(DATA FOR REVIEW begins)

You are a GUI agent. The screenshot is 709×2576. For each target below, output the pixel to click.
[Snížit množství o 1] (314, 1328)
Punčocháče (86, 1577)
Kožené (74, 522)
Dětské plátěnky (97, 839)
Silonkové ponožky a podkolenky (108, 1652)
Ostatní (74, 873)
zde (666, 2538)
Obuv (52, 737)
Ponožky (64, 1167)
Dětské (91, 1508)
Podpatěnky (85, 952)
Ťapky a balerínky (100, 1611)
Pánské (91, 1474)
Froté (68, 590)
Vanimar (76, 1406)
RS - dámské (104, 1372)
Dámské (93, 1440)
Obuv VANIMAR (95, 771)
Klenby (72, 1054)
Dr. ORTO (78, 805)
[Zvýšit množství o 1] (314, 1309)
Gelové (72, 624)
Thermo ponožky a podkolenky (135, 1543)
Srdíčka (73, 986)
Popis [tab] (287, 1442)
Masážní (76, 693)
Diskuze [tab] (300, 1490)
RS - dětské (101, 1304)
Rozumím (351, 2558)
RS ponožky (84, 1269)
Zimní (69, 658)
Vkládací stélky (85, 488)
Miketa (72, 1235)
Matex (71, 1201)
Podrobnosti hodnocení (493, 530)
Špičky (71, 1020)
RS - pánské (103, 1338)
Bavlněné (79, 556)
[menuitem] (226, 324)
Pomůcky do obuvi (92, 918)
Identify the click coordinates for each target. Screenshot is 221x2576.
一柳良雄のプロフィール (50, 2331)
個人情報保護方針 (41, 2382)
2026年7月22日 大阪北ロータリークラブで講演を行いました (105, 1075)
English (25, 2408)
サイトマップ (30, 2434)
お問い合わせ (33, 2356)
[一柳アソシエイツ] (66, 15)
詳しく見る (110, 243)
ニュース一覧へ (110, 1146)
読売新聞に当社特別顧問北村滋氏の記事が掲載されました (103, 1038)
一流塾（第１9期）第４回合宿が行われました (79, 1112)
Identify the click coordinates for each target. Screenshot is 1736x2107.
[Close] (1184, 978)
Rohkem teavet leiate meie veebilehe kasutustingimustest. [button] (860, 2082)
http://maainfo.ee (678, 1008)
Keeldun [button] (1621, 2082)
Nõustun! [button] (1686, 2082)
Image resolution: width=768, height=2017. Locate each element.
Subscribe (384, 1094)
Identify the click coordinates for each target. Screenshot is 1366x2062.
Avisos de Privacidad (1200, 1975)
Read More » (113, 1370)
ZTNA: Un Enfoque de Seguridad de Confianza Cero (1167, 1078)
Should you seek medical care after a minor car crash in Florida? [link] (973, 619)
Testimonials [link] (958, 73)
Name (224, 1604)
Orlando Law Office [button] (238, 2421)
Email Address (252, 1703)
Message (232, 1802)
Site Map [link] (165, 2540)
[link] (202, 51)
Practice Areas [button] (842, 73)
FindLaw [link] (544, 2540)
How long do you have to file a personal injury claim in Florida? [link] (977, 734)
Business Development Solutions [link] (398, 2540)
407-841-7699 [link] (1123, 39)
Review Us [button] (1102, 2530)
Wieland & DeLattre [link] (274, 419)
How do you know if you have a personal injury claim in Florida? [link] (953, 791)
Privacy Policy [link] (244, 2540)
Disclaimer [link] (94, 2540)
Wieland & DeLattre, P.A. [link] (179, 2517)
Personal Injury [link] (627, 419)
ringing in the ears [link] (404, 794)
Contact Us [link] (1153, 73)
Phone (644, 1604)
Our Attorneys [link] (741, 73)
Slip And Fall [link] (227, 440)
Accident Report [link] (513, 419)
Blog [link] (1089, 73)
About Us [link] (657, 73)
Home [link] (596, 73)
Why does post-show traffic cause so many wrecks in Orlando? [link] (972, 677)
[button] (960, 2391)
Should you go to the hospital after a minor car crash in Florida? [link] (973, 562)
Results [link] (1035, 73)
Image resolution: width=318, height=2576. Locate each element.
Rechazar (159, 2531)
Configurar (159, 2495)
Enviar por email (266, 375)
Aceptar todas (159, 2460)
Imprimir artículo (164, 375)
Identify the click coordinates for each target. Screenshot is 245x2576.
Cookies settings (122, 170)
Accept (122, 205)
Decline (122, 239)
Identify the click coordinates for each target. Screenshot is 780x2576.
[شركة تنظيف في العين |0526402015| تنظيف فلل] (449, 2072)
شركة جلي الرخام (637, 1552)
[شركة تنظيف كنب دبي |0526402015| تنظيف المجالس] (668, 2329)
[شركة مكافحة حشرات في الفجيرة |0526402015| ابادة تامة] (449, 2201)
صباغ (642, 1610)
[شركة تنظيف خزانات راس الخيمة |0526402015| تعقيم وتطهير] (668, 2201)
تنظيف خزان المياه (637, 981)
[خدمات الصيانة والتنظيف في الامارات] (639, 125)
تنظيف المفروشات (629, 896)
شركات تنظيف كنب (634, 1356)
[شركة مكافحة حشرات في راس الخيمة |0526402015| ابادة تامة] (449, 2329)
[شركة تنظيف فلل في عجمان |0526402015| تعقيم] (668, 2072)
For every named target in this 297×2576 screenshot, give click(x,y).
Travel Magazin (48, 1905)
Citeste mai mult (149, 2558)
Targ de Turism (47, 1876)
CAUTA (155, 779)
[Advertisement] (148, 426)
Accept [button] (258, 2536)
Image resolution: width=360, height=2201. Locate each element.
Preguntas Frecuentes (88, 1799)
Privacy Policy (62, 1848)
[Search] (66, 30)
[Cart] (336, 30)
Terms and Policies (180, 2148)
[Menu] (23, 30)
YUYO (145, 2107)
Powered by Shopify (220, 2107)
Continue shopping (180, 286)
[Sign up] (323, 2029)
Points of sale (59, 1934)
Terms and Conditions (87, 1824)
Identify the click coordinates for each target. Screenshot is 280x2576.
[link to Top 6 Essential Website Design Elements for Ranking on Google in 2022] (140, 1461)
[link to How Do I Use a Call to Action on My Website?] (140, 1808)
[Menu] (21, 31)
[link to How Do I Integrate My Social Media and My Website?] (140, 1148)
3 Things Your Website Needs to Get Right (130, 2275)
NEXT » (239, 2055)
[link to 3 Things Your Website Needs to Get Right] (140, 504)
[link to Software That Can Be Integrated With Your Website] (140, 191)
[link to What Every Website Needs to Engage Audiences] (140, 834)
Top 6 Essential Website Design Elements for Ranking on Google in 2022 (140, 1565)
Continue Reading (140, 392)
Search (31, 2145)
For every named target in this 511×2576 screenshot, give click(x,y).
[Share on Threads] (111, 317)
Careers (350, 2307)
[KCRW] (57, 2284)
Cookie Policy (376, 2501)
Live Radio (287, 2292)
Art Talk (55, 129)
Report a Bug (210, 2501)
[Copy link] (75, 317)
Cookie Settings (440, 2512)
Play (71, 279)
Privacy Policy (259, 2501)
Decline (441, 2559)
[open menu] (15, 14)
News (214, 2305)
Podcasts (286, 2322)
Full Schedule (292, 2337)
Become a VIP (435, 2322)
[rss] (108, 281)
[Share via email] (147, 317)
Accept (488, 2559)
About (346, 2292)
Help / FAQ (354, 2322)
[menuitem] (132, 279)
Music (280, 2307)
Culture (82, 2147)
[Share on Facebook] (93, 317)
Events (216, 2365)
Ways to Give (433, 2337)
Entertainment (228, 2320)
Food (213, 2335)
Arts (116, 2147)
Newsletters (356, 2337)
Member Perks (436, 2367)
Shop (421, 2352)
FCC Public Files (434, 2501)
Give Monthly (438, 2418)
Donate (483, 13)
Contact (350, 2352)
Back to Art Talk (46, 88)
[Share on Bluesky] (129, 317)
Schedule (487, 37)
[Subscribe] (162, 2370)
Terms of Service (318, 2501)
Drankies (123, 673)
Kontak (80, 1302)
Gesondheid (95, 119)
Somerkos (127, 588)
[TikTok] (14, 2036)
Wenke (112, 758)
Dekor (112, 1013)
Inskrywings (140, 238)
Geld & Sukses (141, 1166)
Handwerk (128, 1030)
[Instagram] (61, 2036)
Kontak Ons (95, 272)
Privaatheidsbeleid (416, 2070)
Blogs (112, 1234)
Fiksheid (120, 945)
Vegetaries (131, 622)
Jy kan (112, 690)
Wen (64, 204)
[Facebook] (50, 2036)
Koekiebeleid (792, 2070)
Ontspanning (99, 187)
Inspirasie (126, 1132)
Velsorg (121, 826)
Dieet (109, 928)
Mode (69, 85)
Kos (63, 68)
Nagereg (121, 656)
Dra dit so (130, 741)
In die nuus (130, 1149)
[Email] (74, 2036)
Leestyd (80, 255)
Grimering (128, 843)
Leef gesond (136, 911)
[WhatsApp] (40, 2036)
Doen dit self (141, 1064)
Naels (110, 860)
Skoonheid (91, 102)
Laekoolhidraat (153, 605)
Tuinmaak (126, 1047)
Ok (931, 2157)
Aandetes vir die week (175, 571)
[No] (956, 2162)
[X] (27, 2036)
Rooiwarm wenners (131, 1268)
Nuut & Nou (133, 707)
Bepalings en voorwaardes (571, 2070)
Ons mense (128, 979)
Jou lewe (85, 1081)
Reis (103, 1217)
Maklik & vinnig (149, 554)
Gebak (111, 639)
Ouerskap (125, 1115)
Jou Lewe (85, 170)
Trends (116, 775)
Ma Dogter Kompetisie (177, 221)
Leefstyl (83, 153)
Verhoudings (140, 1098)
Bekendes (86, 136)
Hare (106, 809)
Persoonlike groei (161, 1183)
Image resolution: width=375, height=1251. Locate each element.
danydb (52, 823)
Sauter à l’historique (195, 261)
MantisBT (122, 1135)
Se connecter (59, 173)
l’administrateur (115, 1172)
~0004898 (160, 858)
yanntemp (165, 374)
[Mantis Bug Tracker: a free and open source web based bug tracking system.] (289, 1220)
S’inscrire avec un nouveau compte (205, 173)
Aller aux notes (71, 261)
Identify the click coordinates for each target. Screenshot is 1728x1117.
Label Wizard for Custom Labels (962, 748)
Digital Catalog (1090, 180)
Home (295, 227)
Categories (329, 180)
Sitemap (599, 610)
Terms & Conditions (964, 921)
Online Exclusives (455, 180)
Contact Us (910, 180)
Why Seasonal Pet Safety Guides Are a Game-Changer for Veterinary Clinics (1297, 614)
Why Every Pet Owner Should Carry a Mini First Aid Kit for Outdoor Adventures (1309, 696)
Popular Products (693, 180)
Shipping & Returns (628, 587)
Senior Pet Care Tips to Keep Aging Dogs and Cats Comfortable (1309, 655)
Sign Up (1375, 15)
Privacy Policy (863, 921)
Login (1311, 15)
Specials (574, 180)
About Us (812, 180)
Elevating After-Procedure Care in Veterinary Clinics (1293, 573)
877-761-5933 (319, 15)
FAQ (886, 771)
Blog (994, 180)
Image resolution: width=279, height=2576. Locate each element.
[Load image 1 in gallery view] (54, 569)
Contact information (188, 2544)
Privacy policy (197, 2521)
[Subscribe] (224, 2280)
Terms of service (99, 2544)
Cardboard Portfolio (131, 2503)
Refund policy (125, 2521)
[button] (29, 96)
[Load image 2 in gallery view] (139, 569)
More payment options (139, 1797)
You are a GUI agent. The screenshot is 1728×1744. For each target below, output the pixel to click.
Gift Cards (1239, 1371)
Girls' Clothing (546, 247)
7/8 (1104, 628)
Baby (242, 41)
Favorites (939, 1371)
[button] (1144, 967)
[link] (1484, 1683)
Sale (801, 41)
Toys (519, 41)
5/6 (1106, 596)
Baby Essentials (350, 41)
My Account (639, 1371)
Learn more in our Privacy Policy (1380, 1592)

(DATA FOR REVIEW ends)

◆ YOUR INSTRUCTIONS
Begin with the line containing "About Us (812, 180)" and repeat each line exactly until the records above end.

◆ COMPLETED EXERCISE
About Us (812, 180)
Elevating After-Procedure Care in Veterinary Clinics (1293, 573)
877-761-5933 (319, 15)
FAQ (886, 771)
Blog (994, 180)
Image resolution: width=279, height=2576. Locate each element.
[Load image 1 in gallery view] (54, 569)
Contact information (188, 2544)
Privacy policy (197, 2521)
[Subscribe] (224, 2280)
Terms of service (99, 2544)
Cardboard Portfolio (131, 2503)
Refund policy (125, 2521)
[button] (29, 96)
[Load image 2 in gallery view] (139, 569)
More payment options (139, 1797)
You are a GUI agent. The screenshot is 1728×1744. For each target below, output the pixel to click.
Gift Cards (1239, 1371)
Girls' Clothing (546, 247)
7/8 (1104, 628)
Baby (242, 41)
Favorites (939, 1371)
[button] (1144, 967)
[link] (1484, 1683)
Sale (801, 41)
Toys (519, 41)
5/6 (1106, 596)
Baby Essentials (350, 41)
My Account (639, 1371)
Learn more in our Privacy Policy (1380, 1592)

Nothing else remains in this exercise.